JEDDAH – The banking industry in the Middle East returned to double digit revenue growth in 2013 with a 10.7 percent increase, stemming largely from international acquisitions, a new study by The Boston Consulting Group (BCG) said.
Based on the banks’ 2013 annual results released in the first quarter of 2014, the newest study is part of BCG’s annual banking performance indices measuring the development of banking revenues (operating income) and profits for leading Middle East banks.
BCG launched the first edition of the banking performance index in the Middle East in April 2009, creating a customized index specifically for the regional banking markets, with 2005 revenues and profits as starting benchmarks. The index covers the largest banks in Bahrain, Kuwait, Qatar, Oman, Saudi Arabia, and in the UAE.
“The 2013 BCG index includes 35 banks from across the GCC, capturing nearly 80 percent of the total regional banking sector,” said Dr. Reinhold Leichtfuss.
While revenues of banks in Qatar grew by 20 percent and banks in the UAE are back to double digit growth overall, Saudi, Omani and Bahraini banks are experiencing single digit growth rates. The spread of profit growth rates was particularly wide: while banks in Bahrain enjoyed 30 per cent profit increase and 19 per cent in the UAE, banks in Kuwait had to cope with double digit reductions.
In 2013, loan loss provisions varied significantly by country. In particular, banks in Qatar and Kuwait had to build higher provisions due to increasing delinquencies. UAE and Saudi banks by and large repeated the provision levels of 2012 of 3.3 and 1.7 billion dollars respectively.
In 2013, the overall growth of revenues exceeded the growth in the segments by about four percent which is significant. This is largely due to several significant acquisitions of foreign banks, which are consolidated in the international divisions.
In addition treasury revenues grew by 16 per cent. “While we are observing only a growth around seven per cent in the core segments, we acknowledge that this growth is almost twice as high as in 2012, especially in corporate banking,” Leichtfuss added.
In 2013, retail banking revenues in the GCC experienced a further uptick of 7.2 percent, largely due to an increase in the UAE. Qatar and Kuwait had retail banking revenues in the high single digits, close to 10 percent, followed by the Saudi banks with a healthy 5.9 percent. Bahrain stays at the same level as 2012, with no revenue growth. Oman declined by percent.
GCC retail profits, which had been declining for several years, saw an uptick of 5.8 percent compared to 3.5 percent last year. Nevertheless, the profit level in 2013 remained slightly below 2006 levels which were exceptional retail years for banks in the GCC.

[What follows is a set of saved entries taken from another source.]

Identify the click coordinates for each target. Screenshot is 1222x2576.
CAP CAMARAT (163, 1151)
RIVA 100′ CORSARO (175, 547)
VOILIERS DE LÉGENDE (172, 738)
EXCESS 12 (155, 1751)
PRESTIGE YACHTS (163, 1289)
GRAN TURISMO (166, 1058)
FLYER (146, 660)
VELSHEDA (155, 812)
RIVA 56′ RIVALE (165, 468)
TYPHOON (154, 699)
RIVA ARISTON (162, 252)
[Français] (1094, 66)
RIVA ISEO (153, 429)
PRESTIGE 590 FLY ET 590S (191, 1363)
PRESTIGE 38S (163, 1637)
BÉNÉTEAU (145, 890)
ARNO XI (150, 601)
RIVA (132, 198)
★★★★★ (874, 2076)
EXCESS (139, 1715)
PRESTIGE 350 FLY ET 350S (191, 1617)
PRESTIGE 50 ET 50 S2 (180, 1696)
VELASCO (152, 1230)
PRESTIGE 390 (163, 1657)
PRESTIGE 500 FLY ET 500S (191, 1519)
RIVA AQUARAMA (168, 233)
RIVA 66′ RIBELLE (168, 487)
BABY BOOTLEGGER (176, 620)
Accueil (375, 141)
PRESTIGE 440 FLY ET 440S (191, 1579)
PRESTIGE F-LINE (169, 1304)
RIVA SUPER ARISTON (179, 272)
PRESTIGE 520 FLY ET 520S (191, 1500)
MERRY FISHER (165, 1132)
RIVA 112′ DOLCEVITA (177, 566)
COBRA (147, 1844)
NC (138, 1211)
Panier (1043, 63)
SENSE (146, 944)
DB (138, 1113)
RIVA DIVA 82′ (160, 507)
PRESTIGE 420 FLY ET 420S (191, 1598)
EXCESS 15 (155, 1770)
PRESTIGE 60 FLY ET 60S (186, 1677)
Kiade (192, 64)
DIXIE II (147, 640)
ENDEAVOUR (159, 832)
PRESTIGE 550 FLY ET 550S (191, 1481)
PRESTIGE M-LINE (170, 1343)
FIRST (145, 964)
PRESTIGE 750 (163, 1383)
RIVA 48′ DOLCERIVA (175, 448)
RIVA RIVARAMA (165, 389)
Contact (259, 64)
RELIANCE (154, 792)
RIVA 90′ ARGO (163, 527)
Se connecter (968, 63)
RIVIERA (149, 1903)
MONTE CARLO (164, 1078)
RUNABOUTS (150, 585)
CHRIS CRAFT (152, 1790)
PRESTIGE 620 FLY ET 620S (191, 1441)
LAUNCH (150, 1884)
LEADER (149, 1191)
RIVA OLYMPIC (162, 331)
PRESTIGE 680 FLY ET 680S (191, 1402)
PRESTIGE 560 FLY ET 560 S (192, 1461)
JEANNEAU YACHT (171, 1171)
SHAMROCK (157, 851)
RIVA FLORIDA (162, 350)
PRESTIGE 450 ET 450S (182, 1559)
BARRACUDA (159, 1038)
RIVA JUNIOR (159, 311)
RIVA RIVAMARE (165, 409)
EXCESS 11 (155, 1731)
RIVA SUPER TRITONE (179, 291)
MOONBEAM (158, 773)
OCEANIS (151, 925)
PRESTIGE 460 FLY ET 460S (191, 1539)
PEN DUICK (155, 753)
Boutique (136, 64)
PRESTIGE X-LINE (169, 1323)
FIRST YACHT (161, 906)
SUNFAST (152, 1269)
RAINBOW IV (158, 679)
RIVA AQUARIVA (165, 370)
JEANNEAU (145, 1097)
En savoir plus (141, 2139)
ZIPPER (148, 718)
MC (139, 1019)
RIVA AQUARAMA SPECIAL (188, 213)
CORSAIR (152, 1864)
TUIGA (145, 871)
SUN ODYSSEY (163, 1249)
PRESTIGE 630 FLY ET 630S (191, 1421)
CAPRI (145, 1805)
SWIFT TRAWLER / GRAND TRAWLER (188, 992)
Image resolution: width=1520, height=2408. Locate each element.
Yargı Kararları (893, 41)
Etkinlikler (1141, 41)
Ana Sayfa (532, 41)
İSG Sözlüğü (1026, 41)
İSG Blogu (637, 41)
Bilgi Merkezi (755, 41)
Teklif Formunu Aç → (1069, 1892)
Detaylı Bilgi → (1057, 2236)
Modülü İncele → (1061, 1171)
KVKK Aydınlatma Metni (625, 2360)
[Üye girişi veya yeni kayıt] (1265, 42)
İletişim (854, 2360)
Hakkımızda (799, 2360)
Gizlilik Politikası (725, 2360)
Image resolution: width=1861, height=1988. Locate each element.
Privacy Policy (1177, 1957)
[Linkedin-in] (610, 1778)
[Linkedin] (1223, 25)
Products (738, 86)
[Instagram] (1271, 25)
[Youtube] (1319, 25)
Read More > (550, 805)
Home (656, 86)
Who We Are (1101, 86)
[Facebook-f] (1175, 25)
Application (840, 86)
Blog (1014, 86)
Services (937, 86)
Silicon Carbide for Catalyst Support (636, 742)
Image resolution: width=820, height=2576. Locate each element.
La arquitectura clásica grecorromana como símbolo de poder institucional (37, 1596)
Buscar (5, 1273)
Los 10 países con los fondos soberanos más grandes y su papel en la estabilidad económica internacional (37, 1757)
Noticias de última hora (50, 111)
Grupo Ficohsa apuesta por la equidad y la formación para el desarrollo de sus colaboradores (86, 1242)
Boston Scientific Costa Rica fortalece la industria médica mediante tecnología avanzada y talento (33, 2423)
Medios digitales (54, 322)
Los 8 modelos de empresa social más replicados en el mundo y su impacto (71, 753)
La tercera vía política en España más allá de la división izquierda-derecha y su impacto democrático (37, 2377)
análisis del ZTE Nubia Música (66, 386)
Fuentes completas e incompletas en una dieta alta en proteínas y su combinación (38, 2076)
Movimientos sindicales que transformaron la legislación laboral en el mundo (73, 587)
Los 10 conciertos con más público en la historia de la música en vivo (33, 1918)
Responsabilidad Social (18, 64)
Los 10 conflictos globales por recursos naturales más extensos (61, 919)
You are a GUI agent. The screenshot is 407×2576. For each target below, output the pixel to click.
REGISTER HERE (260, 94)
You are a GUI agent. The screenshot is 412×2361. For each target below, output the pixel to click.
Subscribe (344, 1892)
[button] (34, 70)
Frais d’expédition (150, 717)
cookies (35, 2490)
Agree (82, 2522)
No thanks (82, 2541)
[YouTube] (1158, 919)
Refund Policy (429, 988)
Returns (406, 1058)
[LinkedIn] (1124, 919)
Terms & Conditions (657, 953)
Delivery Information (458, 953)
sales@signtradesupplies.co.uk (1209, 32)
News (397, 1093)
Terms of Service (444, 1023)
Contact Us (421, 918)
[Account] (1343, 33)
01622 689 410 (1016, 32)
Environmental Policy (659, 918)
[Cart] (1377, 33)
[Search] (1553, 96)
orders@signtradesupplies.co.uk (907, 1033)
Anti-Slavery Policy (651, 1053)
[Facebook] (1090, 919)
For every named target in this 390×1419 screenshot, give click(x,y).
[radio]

The corporate segment reached a new top index level in revenues in 2013 by growing 6.9 percent. In 2013, banks in Saudi Arabia and Bahrain especially excelled in corporate banking revenues. On average, profits of GCC banks increased by 11 percent, due in particular to strong increases in revenue of banks in Saudi Arabia.
While about 10 to 15 banks achieved double digit growth rates both in revenues and in profits, 3 to 10 banks are incurring negative growth in revenues or profits overall or in customer segments.
Leichtfuss said: “If we take out the effect of ‘country specific growth’ which is often driven by government investments, of which banks benefit from at varying degrees, both long and short term developments show that the banks that have a superior strategy and who were able to build strong business models and execute decisively, grow the strongest. This is of course easier said than done.”
The leading banks over the last 10 years have grown at double or triple the rate of the average, some major elements for their success are:
Develop a superior strategy and be persistent and fast in the implementation. Keep course in difficult times as well. Remove hurdles for implementation always in a swift way. Always follow through.
The establishment of superior multichannel models, which allow strong customer and revenue growth at lower cost and thus cost/income ratios.